Task prompt
Copy out, in full, each line of the items below that contains the word "text".

---------- Listed entries

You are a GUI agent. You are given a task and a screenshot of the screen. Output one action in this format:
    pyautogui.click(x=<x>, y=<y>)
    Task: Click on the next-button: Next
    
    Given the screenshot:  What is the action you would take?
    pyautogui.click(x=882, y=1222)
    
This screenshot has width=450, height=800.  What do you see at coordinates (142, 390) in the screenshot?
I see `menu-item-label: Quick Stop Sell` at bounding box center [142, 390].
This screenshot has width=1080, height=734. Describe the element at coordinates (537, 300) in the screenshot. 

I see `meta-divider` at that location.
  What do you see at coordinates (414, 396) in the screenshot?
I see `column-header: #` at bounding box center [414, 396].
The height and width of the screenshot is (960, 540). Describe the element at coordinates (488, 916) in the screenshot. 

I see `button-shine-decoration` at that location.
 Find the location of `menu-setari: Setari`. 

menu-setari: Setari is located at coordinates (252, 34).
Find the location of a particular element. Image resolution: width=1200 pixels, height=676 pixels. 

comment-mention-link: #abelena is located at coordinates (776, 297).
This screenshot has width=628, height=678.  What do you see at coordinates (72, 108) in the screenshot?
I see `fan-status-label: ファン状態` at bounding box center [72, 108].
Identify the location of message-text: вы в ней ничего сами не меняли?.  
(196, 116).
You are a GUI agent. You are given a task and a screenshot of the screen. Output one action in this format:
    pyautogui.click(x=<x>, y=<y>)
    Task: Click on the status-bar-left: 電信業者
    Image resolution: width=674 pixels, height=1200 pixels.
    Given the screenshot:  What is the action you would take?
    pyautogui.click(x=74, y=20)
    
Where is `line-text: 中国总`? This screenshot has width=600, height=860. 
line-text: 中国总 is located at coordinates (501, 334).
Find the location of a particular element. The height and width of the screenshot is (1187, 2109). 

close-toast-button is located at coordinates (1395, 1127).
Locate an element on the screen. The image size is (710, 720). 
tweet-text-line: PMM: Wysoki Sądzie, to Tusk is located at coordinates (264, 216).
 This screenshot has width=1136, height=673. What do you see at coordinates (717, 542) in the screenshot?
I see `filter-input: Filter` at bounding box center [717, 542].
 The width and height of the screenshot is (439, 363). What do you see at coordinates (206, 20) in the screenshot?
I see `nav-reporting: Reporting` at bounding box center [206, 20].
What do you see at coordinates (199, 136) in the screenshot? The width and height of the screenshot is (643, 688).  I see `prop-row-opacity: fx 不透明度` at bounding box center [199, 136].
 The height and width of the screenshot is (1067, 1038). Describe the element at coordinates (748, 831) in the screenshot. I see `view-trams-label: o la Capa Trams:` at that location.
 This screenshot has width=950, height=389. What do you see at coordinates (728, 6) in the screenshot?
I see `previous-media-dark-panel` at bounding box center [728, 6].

--------------------

Answer area
Identify the location of message-text: вы в ней ничего сами не меняли?.  
Where is `line-text: 中国总`? This screenshot has width=600, height=860. 
line-text: 中国总 is located at coordinates (501, 334).
tweet-text-line: PMM: Wysoki Sądzie, to Tusk is located at coordinates (264, 216).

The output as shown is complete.